GIVEN INFORMATION:
________________

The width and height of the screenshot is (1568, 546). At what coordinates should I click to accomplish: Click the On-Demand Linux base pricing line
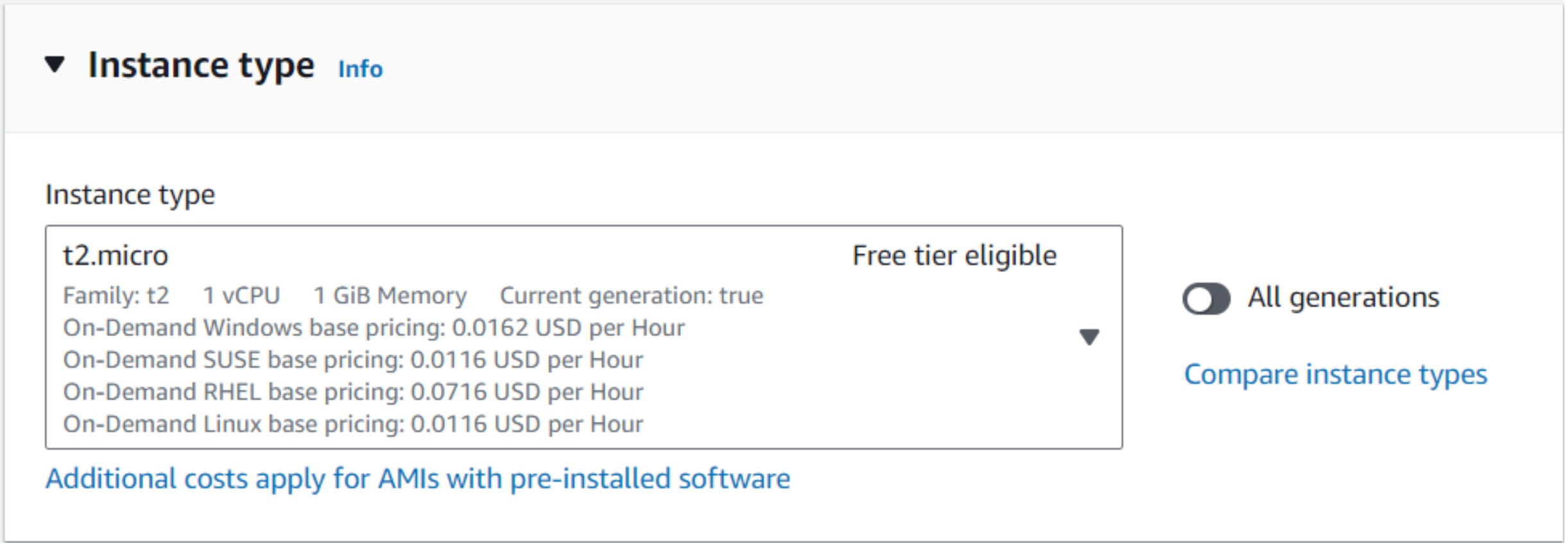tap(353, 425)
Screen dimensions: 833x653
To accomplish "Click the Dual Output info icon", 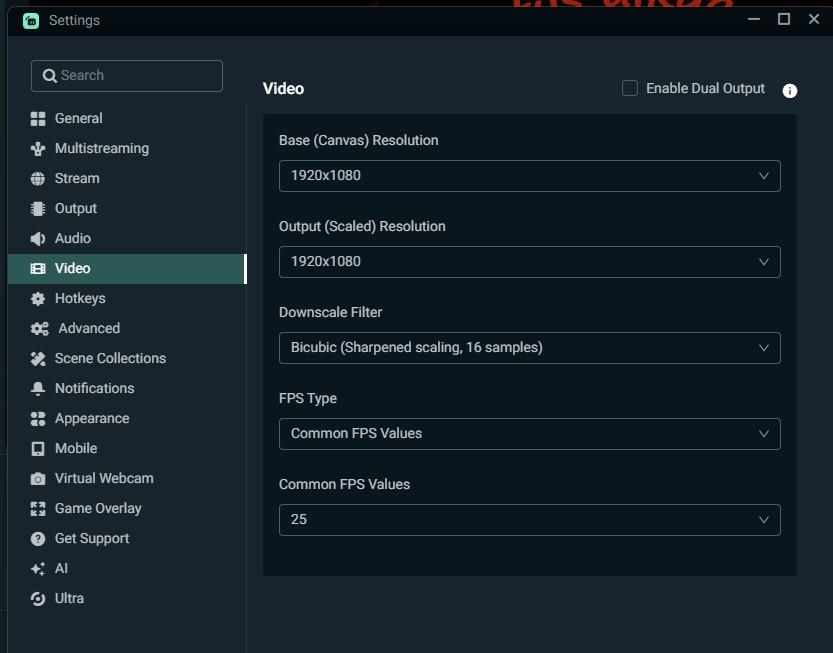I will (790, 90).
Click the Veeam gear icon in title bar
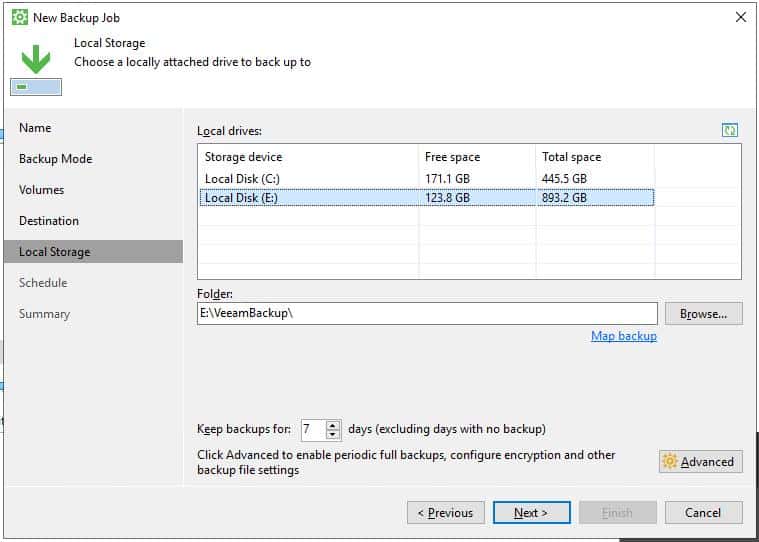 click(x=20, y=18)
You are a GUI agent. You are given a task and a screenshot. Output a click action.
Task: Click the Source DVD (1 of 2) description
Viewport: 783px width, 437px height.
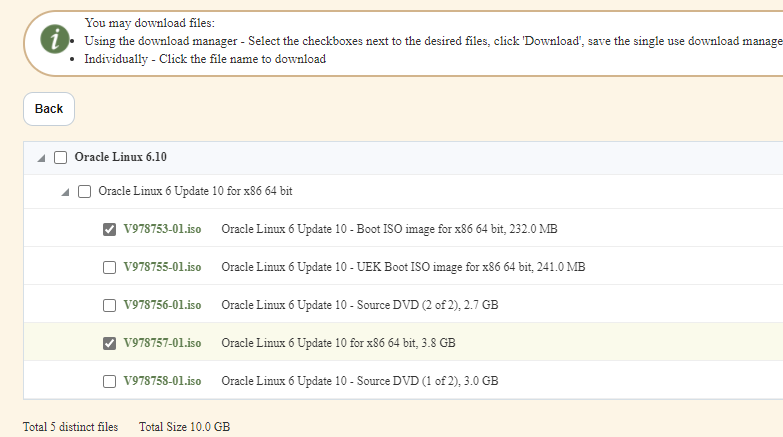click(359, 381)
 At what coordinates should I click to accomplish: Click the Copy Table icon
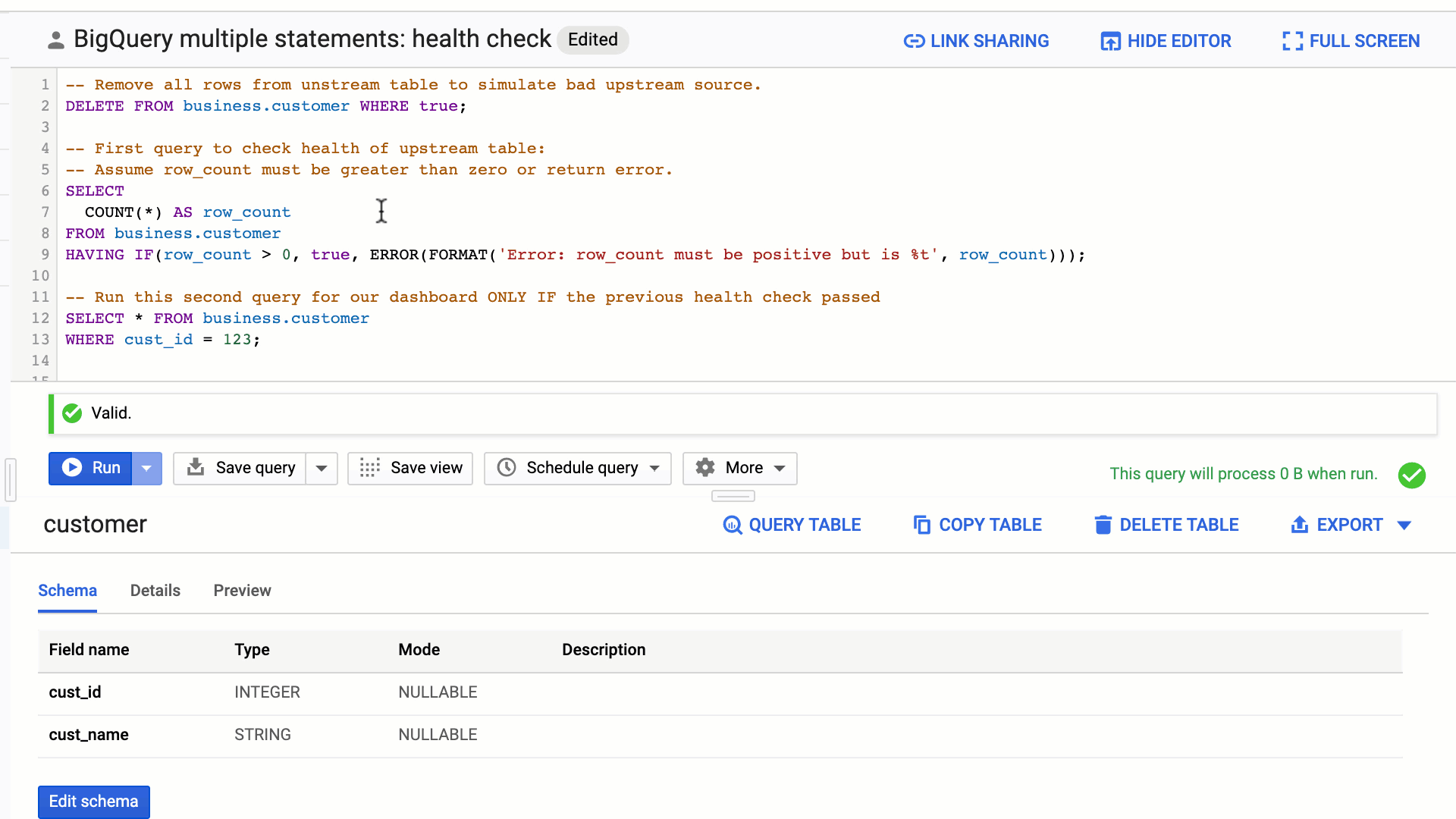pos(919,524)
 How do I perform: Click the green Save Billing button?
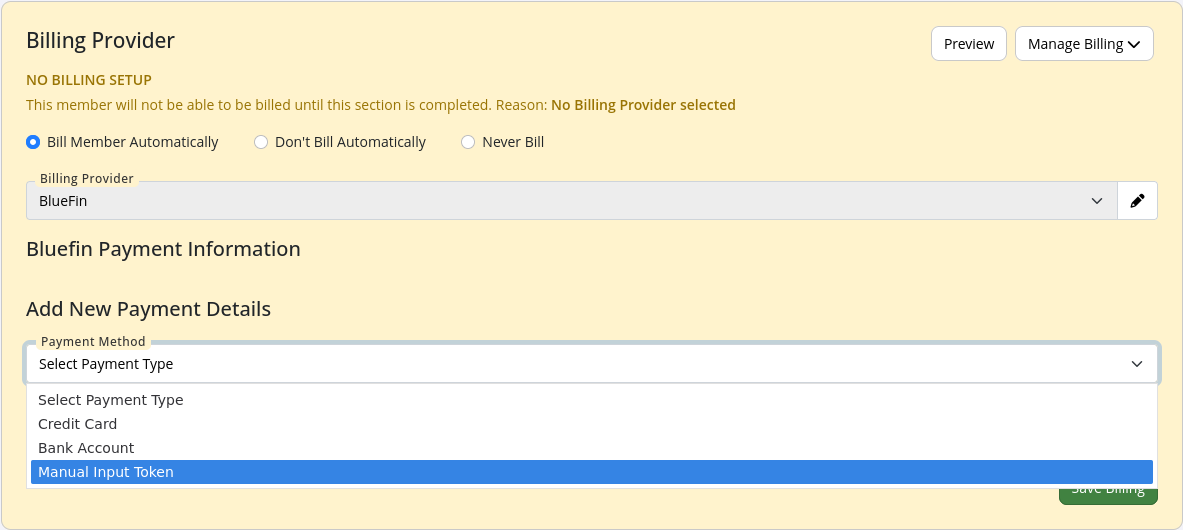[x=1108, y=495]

________________

Give again, word for word, the line containing "Task: Click the" and every line after it to the end of the records; leave out the pictures.

Task: Click the Source DVD (1 of 2) description
Viewport: 783px width, 437px height.
click(359, 381)
 At what coordinates should I click to accomplish: Click the Copy Table icon
pos(919,524)
 How do I perform: Click the green Save Billing button?
[x=1108, y=495]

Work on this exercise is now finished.